Pirlo is probably a wonderful person. He was a phenomenal player and he is undoubtedly a great football mind, but the man has zero years of managerial experience. He was hired as Juve’s U-23 coach, his first job in football management, in late July of 2020 and then hired as their first team manager nine days later. He literally earned his UEFA Pro License two months into the job. You did not have to do this, Juve. There is no reason in my mind that justifies this unless every single remotely qualified candidate turned them down, which would be baffling to me. Were they waiting to see if Pep Guardiola left Manchester City? Why? What is the point of throwing away a year of Ronaldo on the off chance someone leaves their job? None of this makes sense to me.

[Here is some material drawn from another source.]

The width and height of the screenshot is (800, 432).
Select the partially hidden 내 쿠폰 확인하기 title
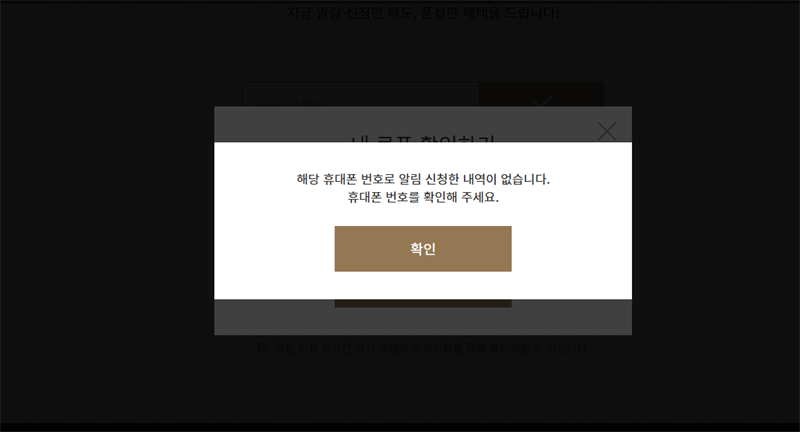423,138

I also refuse to believe that Pirlo would have been considered for this position if his name was not Andrea Pirlo, if his name did not carry the incredible weight that it does within Juventus and throughout Italian football. Do not get me wrong, Pirlo could still become a great manager, but it is painfully clear that he was not ready for this. The whole movement of clubs hiring former players as managers has always been a bit ridiculous to me, but this is easily the most ridiculous of all of them. Just because they were a great player does not mean they will be a great manager. Pirlo is a brilliant football mind, but there is so much more that is required to be a top level manager than just being a good football mind, and these are skills that will not be met by just hiring a former player with very little experience. He has not shown the necessary game management and squad management skills needed to be successful at the highest level, and he is getting less out of this team than either Sarri or Allegri did. Juventus should also not be the place for a new guy to learn on the job. If Juventus needed a manager that was going to help them win now, as demonstrated by how short of a leash they gave Sarri, then hiring Pirlo is unbelievably insane and irresponsible. You are not only throwing a green manager into the deep end for no reason, but you are ruining his legacy with one of his former clubs for no reason.
Agnelli and Paratici had the golden opportunity of having Cristiano Ronaldo in their team and ruined it with their illogical decisions with player recruitment and managerial hiring. Juventus have not only gotten further away from their goal of winning the Champions League, but their grip on Italian football is now weakening. Yes, the financial implications of building a team around a player like Ronaldo is significant and likely makes the job much harder, but the arrogance of Juventus’ board and staff after years of dominance over Serie A has caused them to slip up at the most crucial moment. They could still end up winning the Scudetto this season, and they are still one of the best teams in Italy, but it is clear that Juventus have gotten worse over the last few years while the other major Italian powers, as well as the big teams around Europe, have gotten better. Juventus’ incredible business sense allowed them to sign a Ferrari-level player, but their complacency led to them putting that Ferrari engine in the body of a 40 year old Ford truck and still expecting it to run perfectly.
Ronaldo’s contract runs out at the end of next season. If things continue on this trajectory, what motivation does he have to stay? Why would he not leave on a free transfer and move to a club where he can win the Champions League again?
Why would he not try to leave the club this summer? What reason does he have to give this failing project one more season?